STEPHEN CHOW KNEW something was off when, in 2010, he started making more spelling errors and typos in his work emails. The 51-year-old IT specialist from Toronto tried to ignore the mistakes, but the situation became more obvious when attempts to punch in his password kept failing. Gradually, he found it harder to focus and perform simple, familiar tasks, such as calculating numbers or signing a document.
“Everything was all messed up, and I didn’t know what to do about it,” he says. Not wanting his wife, Eva, and two adult sons to worry, he kept it a secret, hoping he could just muddle through.
Instead, over the next few years, more alarming symptoms appeared. As Chow made the daily 90-minute drive to and from work, he had trouble seeing the centre line on the road, and the cars beside him. In early 2014, his patchy vision almost killed him when he slid into the ditch during a snowstorm. He was unharmed, but his anxiety mounted, and he decided to talk to his family doctor.

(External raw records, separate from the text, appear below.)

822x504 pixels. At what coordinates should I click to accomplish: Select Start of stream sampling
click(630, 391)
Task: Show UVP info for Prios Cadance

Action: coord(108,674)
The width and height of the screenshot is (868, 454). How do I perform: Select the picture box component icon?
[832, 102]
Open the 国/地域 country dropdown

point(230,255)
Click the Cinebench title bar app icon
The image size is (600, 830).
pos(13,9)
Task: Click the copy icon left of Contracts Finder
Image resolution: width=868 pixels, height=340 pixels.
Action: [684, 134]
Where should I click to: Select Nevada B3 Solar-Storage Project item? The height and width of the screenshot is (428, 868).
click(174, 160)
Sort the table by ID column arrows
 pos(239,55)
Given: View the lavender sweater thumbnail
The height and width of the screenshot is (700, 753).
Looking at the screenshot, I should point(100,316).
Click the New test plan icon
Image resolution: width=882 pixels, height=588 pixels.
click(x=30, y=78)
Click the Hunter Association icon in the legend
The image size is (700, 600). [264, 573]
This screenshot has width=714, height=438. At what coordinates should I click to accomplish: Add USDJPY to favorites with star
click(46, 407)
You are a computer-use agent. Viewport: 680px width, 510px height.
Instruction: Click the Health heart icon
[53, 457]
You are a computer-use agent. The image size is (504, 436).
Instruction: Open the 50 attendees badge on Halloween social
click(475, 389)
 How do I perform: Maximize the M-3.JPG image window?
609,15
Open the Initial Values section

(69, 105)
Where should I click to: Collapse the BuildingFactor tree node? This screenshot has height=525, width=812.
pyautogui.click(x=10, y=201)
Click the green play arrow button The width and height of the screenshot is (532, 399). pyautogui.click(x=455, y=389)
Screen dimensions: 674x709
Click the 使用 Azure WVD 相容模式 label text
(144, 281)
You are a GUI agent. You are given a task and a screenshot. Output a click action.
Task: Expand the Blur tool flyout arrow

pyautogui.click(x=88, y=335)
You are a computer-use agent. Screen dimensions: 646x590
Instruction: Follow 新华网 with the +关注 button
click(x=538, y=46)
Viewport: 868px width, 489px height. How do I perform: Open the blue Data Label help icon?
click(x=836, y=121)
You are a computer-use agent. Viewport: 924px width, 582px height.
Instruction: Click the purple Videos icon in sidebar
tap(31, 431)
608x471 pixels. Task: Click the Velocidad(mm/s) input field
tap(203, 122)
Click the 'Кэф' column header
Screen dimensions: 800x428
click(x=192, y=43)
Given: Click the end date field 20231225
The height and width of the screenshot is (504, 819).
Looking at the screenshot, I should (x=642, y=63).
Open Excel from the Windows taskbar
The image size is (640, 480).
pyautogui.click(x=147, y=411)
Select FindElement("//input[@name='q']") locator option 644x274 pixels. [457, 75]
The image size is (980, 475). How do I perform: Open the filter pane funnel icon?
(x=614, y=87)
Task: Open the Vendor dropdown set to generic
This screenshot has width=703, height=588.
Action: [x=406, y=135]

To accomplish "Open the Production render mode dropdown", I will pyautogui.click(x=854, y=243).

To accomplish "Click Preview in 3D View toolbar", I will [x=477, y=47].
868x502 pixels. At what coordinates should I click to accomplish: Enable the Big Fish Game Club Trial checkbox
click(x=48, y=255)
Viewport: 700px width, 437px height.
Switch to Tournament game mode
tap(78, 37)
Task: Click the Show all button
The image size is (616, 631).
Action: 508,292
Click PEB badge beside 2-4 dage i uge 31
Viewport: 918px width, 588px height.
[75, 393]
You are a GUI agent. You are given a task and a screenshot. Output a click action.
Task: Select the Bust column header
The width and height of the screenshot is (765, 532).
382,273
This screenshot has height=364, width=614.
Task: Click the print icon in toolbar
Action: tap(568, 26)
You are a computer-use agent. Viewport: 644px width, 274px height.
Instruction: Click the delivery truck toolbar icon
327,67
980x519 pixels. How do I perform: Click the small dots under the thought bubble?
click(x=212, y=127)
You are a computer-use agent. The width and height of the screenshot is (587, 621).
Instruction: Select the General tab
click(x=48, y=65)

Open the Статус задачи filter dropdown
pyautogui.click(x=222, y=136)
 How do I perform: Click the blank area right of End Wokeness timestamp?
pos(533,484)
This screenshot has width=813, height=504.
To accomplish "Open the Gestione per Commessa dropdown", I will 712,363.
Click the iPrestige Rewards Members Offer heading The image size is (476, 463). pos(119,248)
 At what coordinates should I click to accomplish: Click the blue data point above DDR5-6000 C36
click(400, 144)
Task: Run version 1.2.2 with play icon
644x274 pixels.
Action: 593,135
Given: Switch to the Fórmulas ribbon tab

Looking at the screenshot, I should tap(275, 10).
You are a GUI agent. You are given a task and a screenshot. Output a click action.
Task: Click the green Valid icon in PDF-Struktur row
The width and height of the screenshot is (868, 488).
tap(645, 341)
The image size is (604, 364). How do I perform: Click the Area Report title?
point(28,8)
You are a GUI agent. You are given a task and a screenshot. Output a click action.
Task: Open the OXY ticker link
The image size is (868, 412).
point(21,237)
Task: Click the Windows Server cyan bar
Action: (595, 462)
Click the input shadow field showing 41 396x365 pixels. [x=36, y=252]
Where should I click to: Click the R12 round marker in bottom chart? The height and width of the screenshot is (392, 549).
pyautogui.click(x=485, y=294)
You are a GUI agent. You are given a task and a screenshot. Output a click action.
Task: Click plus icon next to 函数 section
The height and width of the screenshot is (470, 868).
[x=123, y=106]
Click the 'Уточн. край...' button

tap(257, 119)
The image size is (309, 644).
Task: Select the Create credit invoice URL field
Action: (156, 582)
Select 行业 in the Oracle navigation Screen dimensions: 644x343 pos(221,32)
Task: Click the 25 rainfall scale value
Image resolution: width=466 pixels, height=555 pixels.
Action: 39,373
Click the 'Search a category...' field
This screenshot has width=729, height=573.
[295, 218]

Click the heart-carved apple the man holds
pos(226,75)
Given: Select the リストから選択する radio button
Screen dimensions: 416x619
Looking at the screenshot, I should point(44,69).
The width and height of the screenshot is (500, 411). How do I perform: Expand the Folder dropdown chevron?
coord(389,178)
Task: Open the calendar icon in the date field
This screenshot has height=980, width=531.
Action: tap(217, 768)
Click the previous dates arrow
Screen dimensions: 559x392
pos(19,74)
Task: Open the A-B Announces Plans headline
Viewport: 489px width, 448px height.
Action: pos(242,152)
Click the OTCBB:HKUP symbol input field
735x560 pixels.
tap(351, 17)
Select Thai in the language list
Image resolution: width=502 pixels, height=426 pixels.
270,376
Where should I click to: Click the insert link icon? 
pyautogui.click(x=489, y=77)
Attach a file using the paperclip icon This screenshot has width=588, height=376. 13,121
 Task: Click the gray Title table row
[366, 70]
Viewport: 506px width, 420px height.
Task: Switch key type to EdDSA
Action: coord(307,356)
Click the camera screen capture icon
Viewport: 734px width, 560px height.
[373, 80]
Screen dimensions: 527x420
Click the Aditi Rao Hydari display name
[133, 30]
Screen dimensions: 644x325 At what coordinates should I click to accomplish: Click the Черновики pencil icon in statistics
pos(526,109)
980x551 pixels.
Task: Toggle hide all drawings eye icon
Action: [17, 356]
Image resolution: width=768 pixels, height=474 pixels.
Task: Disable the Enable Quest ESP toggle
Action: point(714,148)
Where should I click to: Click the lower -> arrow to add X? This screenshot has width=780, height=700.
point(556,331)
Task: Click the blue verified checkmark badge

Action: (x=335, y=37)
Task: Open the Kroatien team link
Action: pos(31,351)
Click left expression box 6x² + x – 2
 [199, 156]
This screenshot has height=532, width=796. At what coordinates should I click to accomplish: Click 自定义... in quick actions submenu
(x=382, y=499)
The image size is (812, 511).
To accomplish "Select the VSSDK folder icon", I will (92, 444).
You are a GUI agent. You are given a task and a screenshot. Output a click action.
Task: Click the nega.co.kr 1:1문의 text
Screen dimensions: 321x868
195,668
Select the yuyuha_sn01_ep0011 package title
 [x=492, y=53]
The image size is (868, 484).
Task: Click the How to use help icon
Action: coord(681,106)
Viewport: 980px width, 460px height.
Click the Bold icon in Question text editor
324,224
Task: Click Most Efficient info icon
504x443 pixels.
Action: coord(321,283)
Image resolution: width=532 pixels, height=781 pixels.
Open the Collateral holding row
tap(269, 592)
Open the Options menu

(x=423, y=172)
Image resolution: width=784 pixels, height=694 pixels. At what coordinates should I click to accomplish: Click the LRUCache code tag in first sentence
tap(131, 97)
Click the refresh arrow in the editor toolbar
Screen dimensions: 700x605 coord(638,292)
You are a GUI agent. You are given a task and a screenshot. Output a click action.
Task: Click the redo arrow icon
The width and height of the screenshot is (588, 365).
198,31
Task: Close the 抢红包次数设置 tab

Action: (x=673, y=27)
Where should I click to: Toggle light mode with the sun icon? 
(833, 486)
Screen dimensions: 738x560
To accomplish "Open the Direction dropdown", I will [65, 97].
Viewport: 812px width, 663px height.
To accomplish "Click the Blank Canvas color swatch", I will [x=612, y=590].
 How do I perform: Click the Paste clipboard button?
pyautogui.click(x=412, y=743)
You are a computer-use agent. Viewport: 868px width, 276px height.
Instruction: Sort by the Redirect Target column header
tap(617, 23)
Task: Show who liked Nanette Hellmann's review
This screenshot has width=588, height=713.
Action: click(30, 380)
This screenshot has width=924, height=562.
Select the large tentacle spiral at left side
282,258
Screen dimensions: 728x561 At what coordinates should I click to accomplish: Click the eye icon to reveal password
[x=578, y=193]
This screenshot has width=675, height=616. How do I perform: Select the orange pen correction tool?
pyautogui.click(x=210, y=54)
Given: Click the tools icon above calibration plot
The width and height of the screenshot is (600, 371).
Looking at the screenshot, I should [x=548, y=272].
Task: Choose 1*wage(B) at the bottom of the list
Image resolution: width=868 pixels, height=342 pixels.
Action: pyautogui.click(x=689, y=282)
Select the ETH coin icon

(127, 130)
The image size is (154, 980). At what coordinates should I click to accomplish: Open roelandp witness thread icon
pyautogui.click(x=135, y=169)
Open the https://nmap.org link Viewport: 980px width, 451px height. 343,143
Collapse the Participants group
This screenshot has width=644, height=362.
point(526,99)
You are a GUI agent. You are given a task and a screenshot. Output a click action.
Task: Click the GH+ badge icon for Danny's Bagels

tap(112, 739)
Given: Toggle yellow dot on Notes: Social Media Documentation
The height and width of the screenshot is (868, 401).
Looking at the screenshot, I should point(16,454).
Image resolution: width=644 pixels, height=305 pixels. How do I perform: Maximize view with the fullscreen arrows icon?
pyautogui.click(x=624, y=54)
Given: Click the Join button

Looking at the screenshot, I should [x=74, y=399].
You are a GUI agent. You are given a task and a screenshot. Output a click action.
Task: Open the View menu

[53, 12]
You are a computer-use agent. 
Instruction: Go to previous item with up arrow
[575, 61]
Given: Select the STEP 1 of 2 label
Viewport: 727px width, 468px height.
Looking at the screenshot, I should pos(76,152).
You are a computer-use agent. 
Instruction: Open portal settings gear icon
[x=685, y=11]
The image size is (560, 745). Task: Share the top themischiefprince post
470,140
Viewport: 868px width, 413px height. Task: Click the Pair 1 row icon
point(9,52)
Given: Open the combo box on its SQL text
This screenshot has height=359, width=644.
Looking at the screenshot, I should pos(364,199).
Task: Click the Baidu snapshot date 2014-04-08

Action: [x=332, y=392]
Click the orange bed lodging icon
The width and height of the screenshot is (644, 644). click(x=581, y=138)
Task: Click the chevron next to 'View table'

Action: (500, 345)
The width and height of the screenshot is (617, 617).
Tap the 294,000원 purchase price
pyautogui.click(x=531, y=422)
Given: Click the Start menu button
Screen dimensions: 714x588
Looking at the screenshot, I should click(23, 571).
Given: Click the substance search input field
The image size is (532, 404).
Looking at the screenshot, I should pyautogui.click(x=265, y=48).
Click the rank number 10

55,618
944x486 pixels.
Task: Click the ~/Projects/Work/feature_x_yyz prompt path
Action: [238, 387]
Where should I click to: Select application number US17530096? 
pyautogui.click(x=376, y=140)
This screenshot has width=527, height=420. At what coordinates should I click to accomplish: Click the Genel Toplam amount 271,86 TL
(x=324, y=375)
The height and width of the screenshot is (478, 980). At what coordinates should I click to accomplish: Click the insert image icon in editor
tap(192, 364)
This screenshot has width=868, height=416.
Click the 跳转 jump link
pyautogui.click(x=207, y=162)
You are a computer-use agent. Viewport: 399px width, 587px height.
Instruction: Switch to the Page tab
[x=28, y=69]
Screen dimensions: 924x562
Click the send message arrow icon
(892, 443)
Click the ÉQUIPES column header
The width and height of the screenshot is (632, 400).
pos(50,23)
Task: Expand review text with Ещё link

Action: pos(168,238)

When Chow described his difficulties with typing and driving—both related to motor skills—his physician referred him to a specialist in Parkinson’s disease. That condition was ruled out. In May 2014, Chow met with Dr Carmela Tartaglia, a cognitive neurologist specializing in early-onset dementia at Toronto Western Hospital.
Tartaglia suspected Chow’s symptoms were visual-spatial processing problems, a warning sign of Alzheimer’s disease. Weeks later, an MRI showed a shrinkage of cortical tissue in the back of his brain—the region involved in processing what and how we see. Biomarkers identified in his cerebrospinal fluid 18 months later finally confirmed, six years after Chow first noticed his symptoms, that he had early-onset Alzheimer’s disease.